瞬时 CAR T 细胞对实体瘤中的癌胚糖胺聚糖具有特异性。
Transient CAR T cells with specificity to oncofetal glycosaminoglycans in solid tumors.
发表日期:2024 Oct 15
作者:
Nastaran Khazamipour, Htoo Zarni Oo, Nader Al-Nakouzi, Mona Marzban, Nasrin Khazamipour, Morgan E Roberts, Negin Farivar, Igor Moskalev, Joey Lo, Fariba Ghaidi, Irina Nelepcu, Alireza Moeen, Sarah Truong, Robert Dagil, Swati Choudhary, Tobias Gustavsson, Beibei Zhai, Sabine Heitzender, Ali Salanti, Poul H Sorensen, Mads Daugaard
来源:
EMBO Molecular Medicine
摘要:
由于糖表位的复杂性和获得特定亚型结合的选择有限,糖胺聚糖通常不被优先考虑作为合成免疫疗法的靶标。实体瘤表达经癌胎儿硫酸软骨素(CS)修饰的蛋白聚糖,这种修饰通常仅限于胎盘。在这里,我们报告了对癌胎儿 CS 具有选择性的瞬时嵌合抗原受体 (CAR) T 细胞的设计和功能。在 T 细胞中表达后,CAR 可以用重组 VAR2CSA 凝集素 (rVAR2)“武装”,以靶向表达癌胎儿 CS 的肿瘤细胞。虽然未武装的 CAR T 细胞在靶细胞存在的情况下仍保持不活跃状态,但携带 VAR2 的 CAR T 细胞表现出强大的激活能力以及在体外消除多种肿瘤细胞类型的能力。 CAR T 细胞的细胞毒性与 CAR 可用的 rVAR2 浓度成正比,为微调 CAR T 细胞活性提供了潜在的分子控制。在体内,武装的 CAR T 细胞快速靶向膀胱肿瘤并提高荷瘤小鼠的存活率。因此,我们的工作表明癌症限制性糖胺聚糖可以作为 CAR T 细胞疗法的潜在靶标。© 2024。作者。
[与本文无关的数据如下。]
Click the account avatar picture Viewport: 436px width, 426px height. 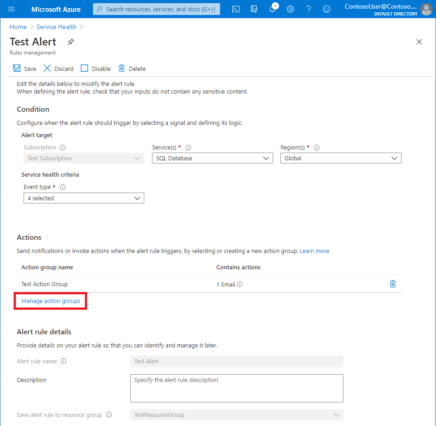[426, 9]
Glycosaminoglycans are often deprioritized as targets for synthetic immunotherapy due to the complexity of glyco-epitopes and limited options for obtaining specific subtype binding. Solid tumors express proteoglycans that are modified with oncofetal chondroitin sulfate (CS), a modification normally restricted to the placenta. Here, we report the design and functionality of transient chimeric antigen receptor (CAR) T cells with selectivity to oncofetal CS. Following expression in T cells, the CAR could be "armed" with recombinant VAR2CSA lectins (rVAR2) to target tumor cells expressing oncofetal CS. While unarmed CAR T cells remained inactive in the presence of target cells, VAR2-armed CAR T cells displayed robust activation and the ability to eliminate diverse tumor cell types in vitro. Cytotoxicity of the CAR T cells was proportional to the concentration of rVAR2 available to the CAR, offering a potential molecular handle to finetune CAR T cell activity. In vivo, armed CAR T cells rapidly targeted bladder tumors and increased the survival of tumor-bearing mice. Thus, our work indicates that cancer-restricted glycosaminoglycans may be exploited as potential targets for CAR T cell therapy.© 2024. The Author(s).